The Mask of Clay screamed and pleaded for mercy and insisted he had already told them everything. But the pain lay as far from his consciousness as the sea lies from the desert tent of a Bedouin.
Erculio applied more instruments to Daoud's body, inflicting many kinds of pain—burning, stabbing, bruising, crushing. He kept Daoud awake, and Daoud knew that hours must have gone by, perhaps the whole night.
Daoud's outcries grew hoarser and weaker, and at last Erculio's efforts brought forth nothing from him but soft groans and whimpers.
Daoud saw the clerk, Vincenzo, rise yawning and leave as another clerk, also shaven-headed, but with a short brown beard, came in to replace him. He saw the two guards in yellow and blue sit down on the floor, their backs to the wall, and doze off. He saw after a time the second clerk lower his head on his folded arms. He saw all this while Erculio pranced about him, hurting him and hurting him.
Erculio looked around at the others in the chamber. He left off pushing a needle into Daoud's ankle and rushed over to the guards and shouted at them to wake up.
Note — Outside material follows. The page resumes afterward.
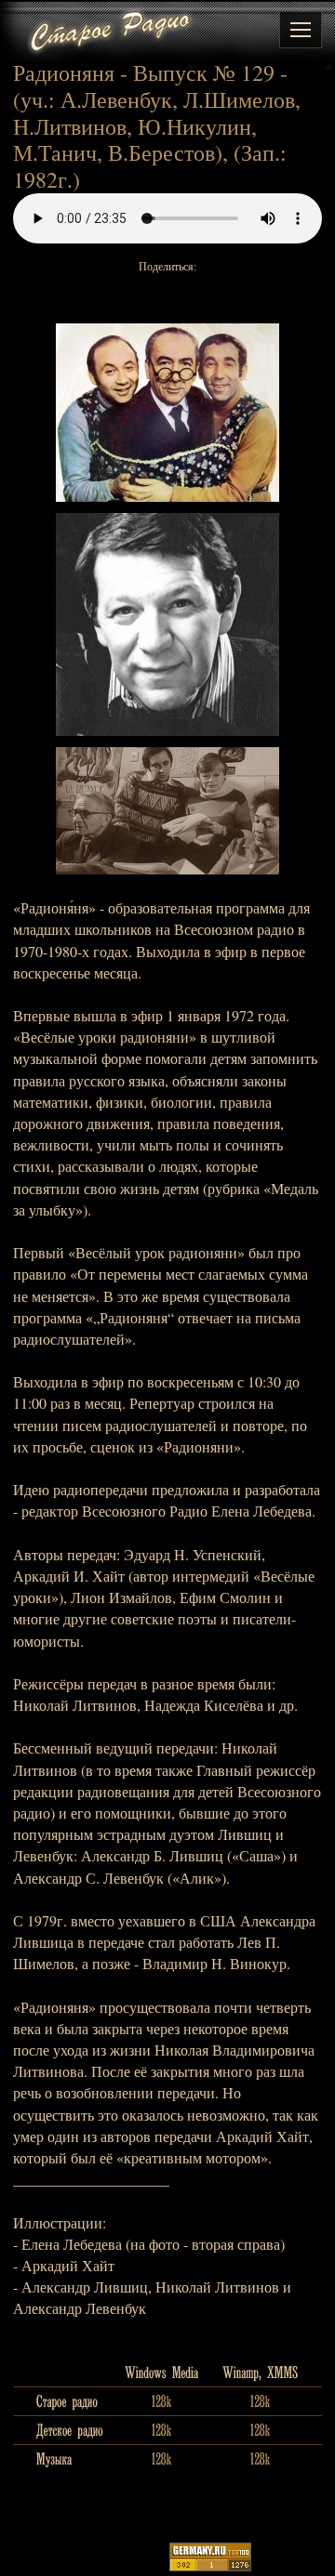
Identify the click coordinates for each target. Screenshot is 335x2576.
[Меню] (300, 29)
He poked them with his stick. They cursed him and kicked at him and went back to sleep. He scurried to the sleeping clerk.
"You are supposed to be writing down everything the prisoner says. Come now, wake up! Indolento! The podesta will hear of this, I promise you."
The clerk mumbled something without raising his head from his arms. Erculio nodded with satisfaction and hurried across the chamber to Daoud. He stood by Daoud's head.
"As-salaam aleikem, Daoud ibn Abdallah," the torturer whispered.
For a moment Daoud could not believe he had really heard it. The drug that he had brewed in his mind had taken control of his ears. Or else this was their way of tricking him into talking freely.
But if they knew my Muslim name and that I speak Arabic, they would not waste time accusing me of being a Ghibellino.